Elasticsearch is a distributed search and analytics engine built on top of Apache Lucene. Lucene is a single-machine, full-text search library: it stores an inverted index and answers term queries fast, but it knows nothing about clusters, networks, or replication. Elasticsearch wraps many Lucene indexes and adds the distributed half: it shards data across nodes, replicates each shard for safety, elects a master to manage cluster state, and exposes everything through a JSON-over-HTTP API. Understanding Elasticsearch means understanding how that distributed layer coordinates a fleet of independent Lucene engines.

Contents

  1. Design Goals and Core Ideas
  2. Cluster Architecture & Node Roles
  3. Indices, Shards & Routing
  4. Lucene Internals: The Inverted Index
  5. Indexing Path
  6. Near-Real-Time Search
  7. Replication Model
  8. Query Path
  9. Analysis: Text to Terms
  10. Summary

1. Design Goals and Core Ideas

Every design choice in Elasticsearch follows from one ambition: take Lucene's fast single-machine full-text search and make it distributed, horizontally scalable, and near-real-time, without giving up the rich query and aggregation capabilities developers expect.

GoalHow Elasticsearch achieves it
Full-text search at scaleEach shard is a self-contained Lucene index with an inverted index; queries run in parallel across shards.
Horizontal scalabilityAn index is split into shards spread across data nodes. Add nodes and shards relocate to use the new capacity.
High availabilityEvery primary shard has one or more replicas on other nodes. Lose a node and a replica is promoted.
Near-real-timeNew documents become searchable within a refresh interval (about one second), not instantly, trading a little latency for throughput.
Analytics, not just searchDoc-values columnar storage and aggregations let the same engine compute metrics, histograms, and facets.
Elasticsearch over Lucene
Elasticsearch is the distributed layer (sharding, replication, cluster state, REST API) wrapped around per-shard Lucene engines.

2. Cluster Architecture and Node Roles

An Elasticsearch cluster is a set of nodes that share a cluster name. Unlike a fully peer-to-peer system, Elasticsearch has an elected master that owns the cluster's metadata.

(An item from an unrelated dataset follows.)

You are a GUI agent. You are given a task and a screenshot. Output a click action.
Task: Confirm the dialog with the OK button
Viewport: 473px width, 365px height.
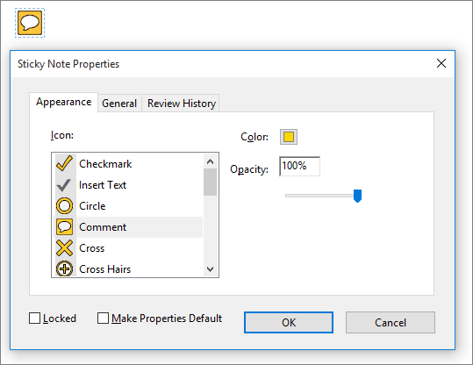coord(289,323)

The master does not sit in the data path — it manages the cluster state: the list of nodes, index mappings and settings, and which shard lives on which node. Every node holds a copy of the cluster state, and the master publishes updates to all of them.

Cluster architecture and node roles
The elected master manages cluster state; data nodes hold shards; coordinating nodes scatter and gather requests.

Nodes are configured with one or more roles:

Discovery is how nodes find each other and form the cluster. On startup a node contacts a configured list of seed hosts, learns about other master-eligible nodes, and participates in master election. Once a master is elected, it admits new nodes by adding them to the cluster state and publishing it. Failure detection runs continuously: the master pings the other nodes and they ping the master; a node that stops responding is removed from the cluster state, and the master reallocates its shards.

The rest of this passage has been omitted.